> _AUFGABEN_
[1] Wen beauftragte das Technische Museum Wien laut dem Ausgangstext über den Marcus-Wagen im Jahr 1959 mit Nachforschungen in Adamsthal?
[2] Geben Sie aus dem Ausgangstext über den Marcus-Wagen den Abschnitt von „Erstens hat das“ bis einschließlich „Vorrichtung aber unbrauchbar.“ wortgetreu wieder.
[3] Setzen Sie den Ausgangstext über den Marcus-Wagen im Anschluss an seinen letzten Satz fort.

> _AUSGANGSTEXT_
+ + + +
In einem früheren Schreiben vom 17.1.01 hatte die Firma bereits das Baujahr 1888 angeführt. Das Fahrzeug wurde beschrieben. Dass der Motor zum gegenständlichen Fahrzeug gehört, wurde ebenso bestätigt, wie, dass es zahlreiche Mängel gab, die unbehoben blieben.

Im Jahr 1959 hat das Technische Museum Wien in Adamsthal Nachforschungen angestellt. Der damit beauftragte Emil Hejl konnte noch zwei ansässige, lebende Zeugen finden, welche den ihnen noch erinnerlichen Wagen als mit dem Wiener Fahrzeug übereinstimmend beschrieben und auch die vorgelegten Fotografien bestätigten.

Auch der bereits erwähnte Patentanwalt Tischler hat versucht, Zeugen und Zeugnisse für Fahrten mit dem Zweiten Marcus Wagen vor 1879 zu finden und hat sich mit entsprechenden Aufrufen an die Öffentlichkeit gewandt. Vergebens, es gab keine Personen, welche den Wagen vor 1898 gekannt haben und keine Zeitungsberichte, Behördenakte und dergleichen, welche von einer Fahrt vor dem ersten öffentlichen Auftreten in der Rotunde berichten . Sieht man von den vagen Äußerungen des mit Marcus befreundete A.F. Bacciocco vom März 1901 gegenüber Czischek ab: ....Vom Jahr 1875 war nicht die Rede. Die ersten Fahrten (in der Nacht) fanden vor ungefähr 18 Jahren statt. Genau kann ich mich nicht mehr erinnern... . und weiter in einem Folgeschreiben "Der Motor, mit dem ich gefahren bin, war, wenn mich nicht alles täuscht, der mit zwei = Blau eingezeichnet (sic!). Ich erinnere mich sogar, daß mein Sitz keine Lehne hatte". Es ist nicht mehr möglich, diese Aussagen einem der beiden Marcus Wagen eindeutig zuzuordnen. Sicher ist nur, dass Czischek damit nichts für seinen angestrebten Beweis anfangen konnte.

Einwände gegen das Zeugnis der beiden Briefe für die Herkunft des Marcus-Wagens und die damit verbundene Behauptung, es handle sich dabei um ein jüngeres, nicht mehr gebautes Fahrzeug von Marcus, stützen sich im wesentlichen auf drei Argumente:

Erstens hat das in den Briefen beschriebene Fahrzeug 5 Antriebsriemen und das vorhandene nur vier und weiter ist am Wagen der ebenfalls erwähnte Hebel mit Sperrzahn und Sperrrad nicht vorhanden. Es ist aber ersichtlich, dass auf der Antriebswelle vier Seilrinnen nachträglich verkleinert wurden, um die Übersetzung zu verbessern und den Wagen überhaupt fahrbar zu machen. Eine Seilrille, die fünfte, ist noch in der ursprünglichen Größe vorhanden. Auch den Hebel gab es, die Aussparung dazu ist am Führerstand deutlich sichtbar. Mangels einer Übersetzung wie bei einem Kickstarter war die Vorrichtung aber unbrauchbar.
+ + + +
> _VORLIEGENDE DATEN_
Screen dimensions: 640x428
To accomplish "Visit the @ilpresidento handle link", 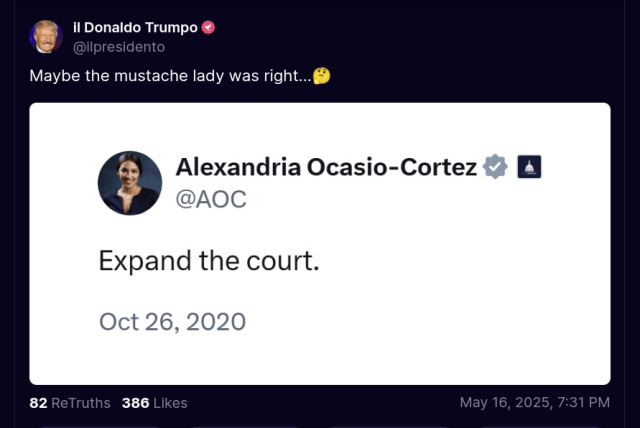I will click(119, 47).
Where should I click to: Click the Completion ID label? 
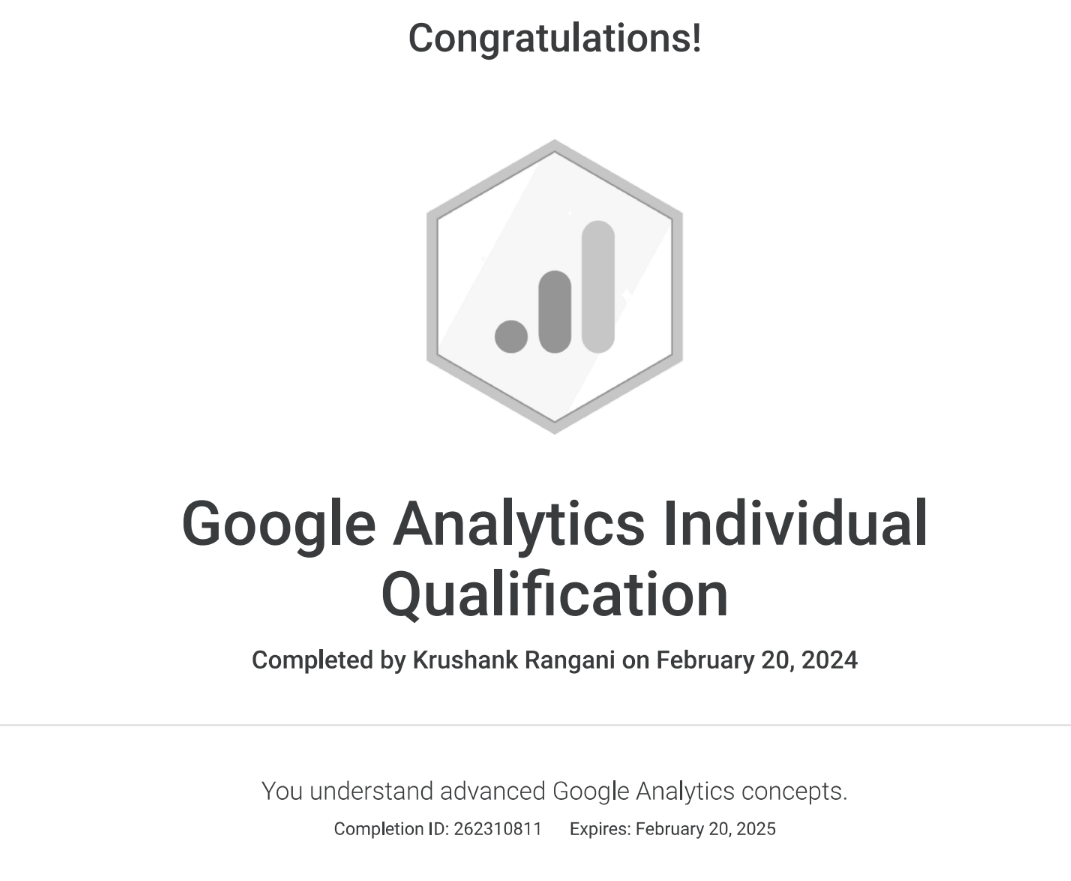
+ + + +
> _ERWARTETE ANTWORTEN_
[1] Emil Hejl

[2]
Erstens hat das in den Briefen beschriebene Fahrzeug 5 Antriebsriemen und das vorhandene nur vier und weiter ist am Wagen der ebenfalls erwähnte Hebel mit Sperrzahn und Sperrrad nicht vorhanden. Es ist aber ersichtlich, dass auf der Antriebswelle vier Seilrinnen nachträglich verkleinert wurden, um die Übersetzung zu verbessern und den Wagen überhaupt fahrbar zu machen. Eine Seilrille, die fünfte, ist noch in der ursprünglichen Größe vorhanden. Auch den Hebel gab es, die Aussparung dazu ist am Führerstand deutlich sichtbar. Mangels einer Übersetzung wie bei einem Kickstarter war die Vorrichtung aber unbrauchbar.

[3]
Zweitens stimmt eine mitgelieferte "Project"-Zeichnung nicht mit dem vorhandenen Fahrzeug überein. Hardenberg geht davon aus, dass es sich dabei um eine Vorstudie handelt. Dafür spricht unter anderem, dass das Übersetzungsverhältnis auf der Zeichnung dem zuvor erwähnten ursprünglichen des vorhandenen Wagens entspricht, welches aber ein Fahren unmöglich gemacht hätte. Der Wagen im Technischen Museum in Wien wird von einem schwächeren, d.h. leichteren Rahmen getragen, welcher ebenso wie das Weglassen der für einen Prototyp unnötigen Armlehnen an den Sitzen und des Starthebels zu einer dringend notwendigen Gewichtsersparnis führte.

Drittens, Märky, Bromovsky & Schulz sprechen von 1 PS, die Messungen am Wagen von 1950, durchgeführt von Alfred Buberl - und 1987 am Institut für Verbrennungskraftmaschinen und Fahrzeugbau der Technischen Universität Wien - ergeben aber nur ca. 0,75 PS. Wir wissen nicht, wie damals von der Firma die Leistung ermittelt wurde, war es ein theoretischer oder gemessener Wert? Hat die Firma bloß gerundet? Der Unterschied von 0,25 PS oder 25 % ist unter diesen Umständen nicht von Bedeutung.

Auch der Wagen selbst liefert einige Informationen über seiner Geschichte. Bis 1932 oder später war eine Messingtafel angebracht, auf der "Eigentum M.B.& Sch. 1898" stand. Die Löcher dazu sieht man noch auf der Sitzbank. Am Spritzbürstenvergaser steht "Patent Siegfr. Marcus Wien" und das ist richtig, wenn damit der Vergaser gemeint war, weil dafür 1882 in Deutschland und anderen Ländern ein Patent erteilt wurde und weil der Vergaser mit der im österreichischen Privileg von 1887 erstmalig erwähnten Vorwärmung durch Abgase ausgestattet ist. (Und falsch, hätte es sich auf den Motor oder gar den gesamten Wagen bezogen.) Nirgends steht etwas von Märky, Bromovsky & Schulz. Wenn Marcus über die Vertriebsrechte verfügte, war das ganz in Ordnung und entsprach der üblichen Kennzeichnung. Neben dem Spritzbürstenvergaser war auch der Magnetzünder durch Patente aus 1882 und 1883 geschützt. 1883 war Marcus ein österreichisches Patent (Privileg) für einen Motor nach dem kompressionslosen Zweitaktsystem erteilt worden, im Wagen ist jedoch ein 4-Taktmotor.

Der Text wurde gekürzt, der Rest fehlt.